A Reading Recovery Lesson

Each Reading Recovery lesson incorporates the five components identified by the federal Elementary and Secondary Education Act as essential in a comprehensive instructional program in reading. The five components are:

  • Phonemic awareness
  • Phonics instruction
  • Fluency instruction,
  • Vocabulary instruction
  • Text comprehension instruction

Accelerated learning is possible because Reading Recovery teachers base their instruction on carefully documented daily observations of what each child already knows about reading and writing. This is an efficient approach that allows all future instruction to work from the child's strengths.

There are two possible outcomes after a full series of Reading Recovery lessons, both positive:

  • The child makes accelerated progress and continues to progress thereafter with classroom instruction. (Nationally about 75% of children successfully complete lessons.)
  • Additional evaluation is recommended and further action is initiated to help the child continue making progress. This is a positive outcome, because Reading Recovery's diagnostic teaching helps identify children who need more help and provides a documented record of the child's knowledge and strength as a base for future learning.

A key premise of Reading Recovery is that early intervention in first grade is critical. Research shows that children who fall behind in Grade 1 tend to remain below grade level in later years.

Early intervention is important because the gap between the lowest and highest performing children is narrow in lower grades but widens later in elementary school.

Although all children progress through their Reading Recovery lessons, a few do not make the accelerated progress needed to succeed without extra help. These children may be recommended for additional intervention.

Reading Recovery has been reconstructed in Spanish as Descubriendo la Lectura. It has also been reconstructed in French.

Response to Intervention

Contribution of Reading Recovery Professional Development to a Comprehensive System of Learning Supports

Reading Recovery is used as part of a systemic intervention model for academics. Classroom teachers who are trained in Reading Recovery provide high quality instruction and daily progress monitoring of children in Tier I within a Response to Intervention (RTI) model.

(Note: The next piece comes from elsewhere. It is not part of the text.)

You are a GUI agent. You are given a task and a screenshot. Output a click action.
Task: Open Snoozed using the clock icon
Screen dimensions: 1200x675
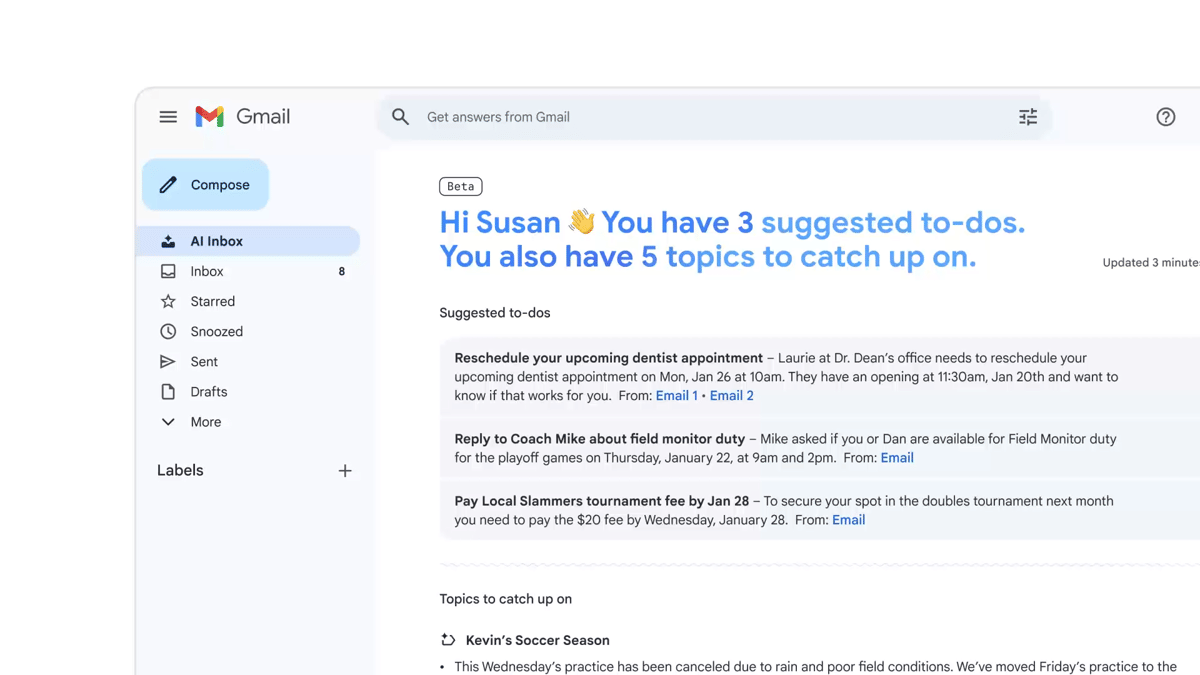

Within that model, children who do not make progress with classroom instruction (Tier I) are provided Reading Recovery as an intensive intervention (Tier II) before any referral to special education (Tier III). Literacy Lessons professional development can enhance instructions at this top tier.

RTI
Category Description Tier
Special Education For students who did not respond to the intervention III
Reading Recovery For students who did not respond to classroom instruction II
Classroom Instruction For all students I

Because Reading Recovery teachers typically work as Title I teachers or classroom teachers during the other half of their teaching assignments, Reading Recovery professional development benefits Tier I (Classroom) instruction and more intensive one-to-one instruction (Reading Recovery) which follows in Tier II.